Mr. HIStalk comes up with an interesting tidbit about HIMSS in the following post:
Here's the exact language from the HIMSS press release to which Mr. HIStalk refers:
The Healthcare Information and Management Systems Society (HIMSS), a membership society of more than 20,000 healthcare IT and management systems professionals, and trade association with over 350 corporations, applauds the nomination of former Senate Majority Leader Tom Daschle as Secretary of the U.S. Department of Health and Human Services (HHS).
I have posted a number of previous notes about HIMSS (examples: HIMSS President Slams PHRs: I Wonder Why?, Dropping Out of HIMSS: A CEO Speaks His Mind, A Curious Aspect of the HIMSS Registration Process).
I totally agree with Mr. HIStalk. It's impossible, in my opinion, for an organization such as HIMSS to represent itself simultaneously as both a membership society and a trade association. This constitutes a conflict of interest. In the former capacity, the organization is committed to represent the purchasers of IT products, hospital-based IT personnel. In the latter capacity, it represents the vendors of these same products. There is no possible way for HIMSS to represent both constituencies adequately and honestly.

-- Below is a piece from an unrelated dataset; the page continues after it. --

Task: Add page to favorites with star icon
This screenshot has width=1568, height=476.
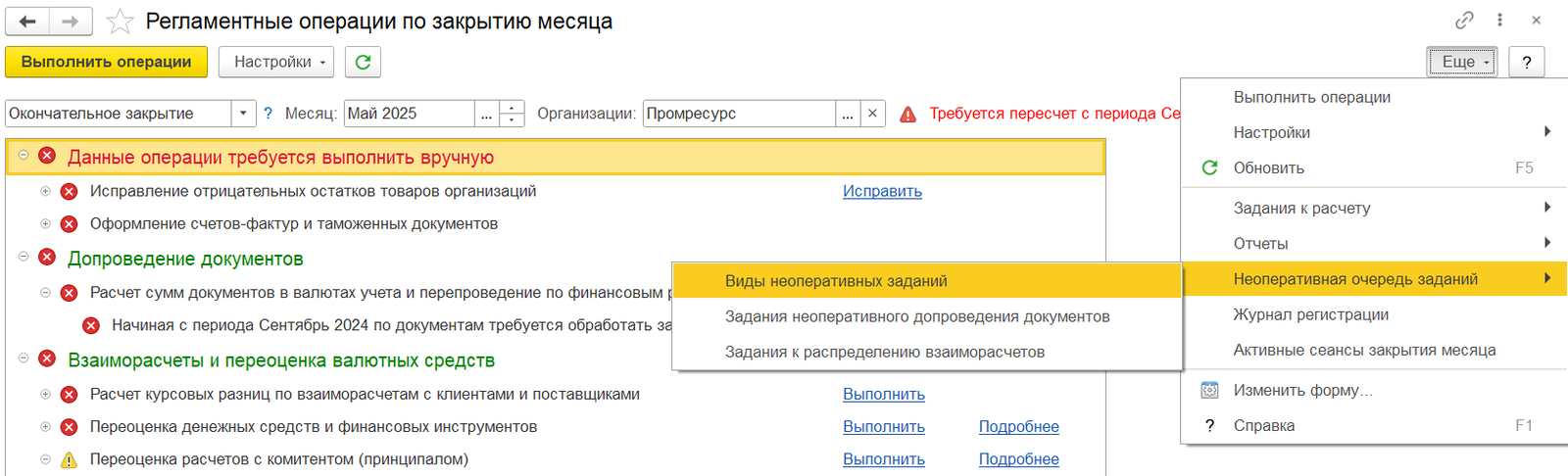Action: click(x=120, y=22)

Let's run a thought experiment about which constituency HIMSS might favor over the course of time. The typical HIMSS annual meeting attracts hundreds of vendors in the exhibitor area many of which pay hundreds of thousands of dollars to display their goods. Booth fees that go directly to HIMSS comprise a portion of this total cost to the vendors. Here's an interactive map of the vendor area floor plan for the 2009 conference at McCormick Place in Chicago. Individual membership dues are $140. You do the math.
What's fascinating to me is that this HIMSS conflict-of-interest doesn't seem to bother the membership or, alternatively, they have learned to live with it. The membership fee is obviously kept quite low and everyone understands the rules of the game. Hospital IT professionals have a need to attend the annual HIMSS conference. As members, they get a special discount against the conference registration fee. HIMSS can also boast of having 20,000 members, all of whom understand that the organization is largely working for the 350 companies that it represents as a trade organization.
:: Update on 12/09/2008 @ 9:45 a.m.
Mr. HIStalk apropos of the above note makes the following observation:
Curious: above are the original (from Google’s cache) and current (from the HIMSS site) versions of the HIMSS press release referring to the organization (for the first time ever, as far as I can tell) as a trade association. That troublesome phrase has been quietly expunged. I guess we still don’t know if it is or not.
I wonder if the IRS is tracking all of this to-and-fro. Trade associations are taxed differently than non-profit membership organizations.